Algo parecido está ocurriendo con los casos del principal opositor del gobierno ruso, Alexéi Navalny, y las protestas sin precedentes en Bielorrusia. Los partidarios de Navalny acusan al Kremlin de intentar envenenarlo y los resultados clínicos del hospital de Berlín, Alemania, en donde es atendido, arrojan que se usó Novichok, lo mismo utilizado contra Skripal. Hasta el momento, nuevamente no existen pruebas contundentes que vinculen al gobierno ruso con el atentado, aunque todas las miradas apuntan al Kremlin.
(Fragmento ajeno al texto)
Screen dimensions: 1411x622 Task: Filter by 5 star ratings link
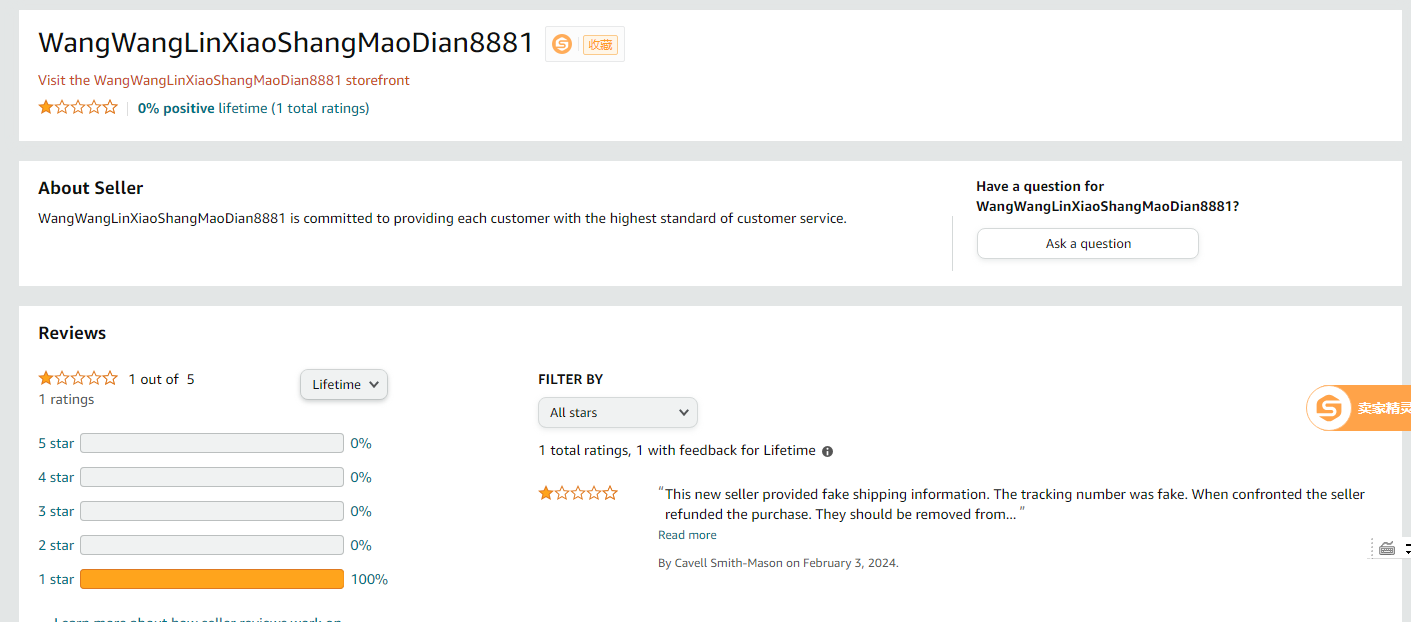tap(56, 443)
Una muestra más de la ambigüedad que favorece a Putin la dio la canciller alemana Angela Merkel, quien, si bien ha exigido con firmeza a Rusia una investigación transparente del ataque, se ha cuidado de no comprometer por ahora un multimillonario negocio de conducción de gas ruso a Alemania, Nord Stream 2, mientras que Trump siembra más dudas al decir que no tiene pruebas del envenenamiento, a la par de que ya se baraja una posible retirada de EUA de la OTAN, cada vez más hostil a Rusia. Puntos para Putin.

En el caso de Bielorrusia, Alexander Lukashenko, "el último dictador de Europa", se había mostrado renuente a avanzar en una mayor integración política y económica con Rusia, pero las manifestaciones que han puesto en jaque a su régimen le han obligado a pedir la ayuda de Putin, a cambio de aceptar someter a Bielorrusia al control de su "hermano mayor", y ofreciendo incluso una supuesta grabación entre agentes polacos y alemanes que evidencia un treta para culpar al Kremlin de la afección de Navalny. Si a todo lo anterior sumamos que el principal beneficiado de la guerra comercial EUA-China ha sido Rusia, debido a que la hostilidad americana ha orillado a Pekín a estrechar lazos con Moscú, así como de las nuevas sanciones de Washington a Irán, competidor energético de la potencia euroasiática, no es exagerado decir que, en el nuevo desorden mundial, parece que todos trabajan para Putin.